Do I need to count carbs?

A person with type 2 diabetes who is taking oral anti-diabetic drugs or who is currently on a diet does not need to accurately calculate the amount of carbohydrates in food. Many diabetics have heard of the so-called bread unit. There is such a calculation system for those who receive insulin. This allows you to correlate the amount of carbohydrates consumed with the dose of short-acting insulin that these diabetics inject before meals.

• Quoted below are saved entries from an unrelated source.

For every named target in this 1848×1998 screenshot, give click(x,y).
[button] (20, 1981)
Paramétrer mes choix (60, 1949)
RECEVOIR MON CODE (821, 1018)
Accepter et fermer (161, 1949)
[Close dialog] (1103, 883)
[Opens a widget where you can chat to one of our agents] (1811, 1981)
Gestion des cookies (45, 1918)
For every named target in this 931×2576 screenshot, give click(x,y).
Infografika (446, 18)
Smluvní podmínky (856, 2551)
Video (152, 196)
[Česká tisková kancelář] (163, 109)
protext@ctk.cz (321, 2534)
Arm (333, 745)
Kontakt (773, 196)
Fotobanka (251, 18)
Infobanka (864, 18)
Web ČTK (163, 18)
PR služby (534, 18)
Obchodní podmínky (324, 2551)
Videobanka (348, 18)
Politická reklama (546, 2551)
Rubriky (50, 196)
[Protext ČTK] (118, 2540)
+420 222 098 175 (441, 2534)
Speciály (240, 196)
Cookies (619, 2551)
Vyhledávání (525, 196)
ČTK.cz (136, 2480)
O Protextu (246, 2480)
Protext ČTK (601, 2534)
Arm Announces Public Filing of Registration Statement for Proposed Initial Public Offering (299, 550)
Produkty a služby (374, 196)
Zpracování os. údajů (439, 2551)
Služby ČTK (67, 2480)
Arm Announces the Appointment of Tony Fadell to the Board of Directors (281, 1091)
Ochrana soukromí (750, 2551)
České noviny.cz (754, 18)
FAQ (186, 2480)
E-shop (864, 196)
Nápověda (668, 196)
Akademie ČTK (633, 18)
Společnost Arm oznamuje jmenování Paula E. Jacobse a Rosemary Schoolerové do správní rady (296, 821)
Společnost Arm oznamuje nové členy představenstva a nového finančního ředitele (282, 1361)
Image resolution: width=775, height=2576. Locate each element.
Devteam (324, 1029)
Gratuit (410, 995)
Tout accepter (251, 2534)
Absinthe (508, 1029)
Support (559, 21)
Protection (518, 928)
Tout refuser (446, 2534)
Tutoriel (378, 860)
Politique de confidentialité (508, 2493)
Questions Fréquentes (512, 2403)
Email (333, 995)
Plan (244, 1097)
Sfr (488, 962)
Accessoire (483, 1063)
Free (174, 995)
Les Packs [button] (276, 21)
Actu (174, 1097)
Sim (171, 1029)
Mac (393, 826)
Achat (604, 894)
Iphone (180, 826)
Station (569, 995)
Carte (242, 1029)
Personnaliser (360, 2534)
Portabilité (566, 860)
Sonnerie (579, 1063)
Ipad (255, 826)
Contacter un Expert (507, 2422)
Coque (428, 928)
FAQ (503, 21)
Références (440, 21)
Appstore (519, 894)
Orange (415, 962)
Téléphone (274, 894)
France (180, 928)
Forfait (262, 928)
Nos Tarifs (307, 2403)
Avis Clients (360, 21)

Special "diabetic" products.

Sweeteners can make foods taste sweeter without increasing blood glucose levels or increasing body weight. But in this case we are only talking about non-caloric sugar substitutes. These include aspartame, saccharin, cyclamate, acesulfame potassium, sucralose, stevioside. They do not affect blood glucose levels and body weight at all. However, most "diabetic" foods (cakes, chocolate, waffles) contain sorbitol, xylitol, or fructose instead of sugar, which are almost as high in calories as sugar. Therefore, with excess weight, they should be limited as much as possible, like regular sweets.

Fractional diets

Fractional mode means eating a lot during the day (5-6 times, but still no more often than after 2. 5-3 hours) in small portions. This is useful because hunger pangs can occur when following a low-calorie diet. Eating more often will help reduce it. In addition, a small portion of food contains a small amount of carbohydrates, this will facilitate the work of the pancreas.

Alcohol

Due to its high calorie content (7 kcal per 1 g), alcohol can contribute to weight gain. In addition, it directly worsens the indicators of fat metabolism and blood pressure. So limit your alcohol intake as much as possible.

Alcohol is known to have an adverse effect on the liver. This can lead to hypoglycemia if diabetics are taking glucose-lowering drugs and insulin. Never drink alcohol on an empty stomach!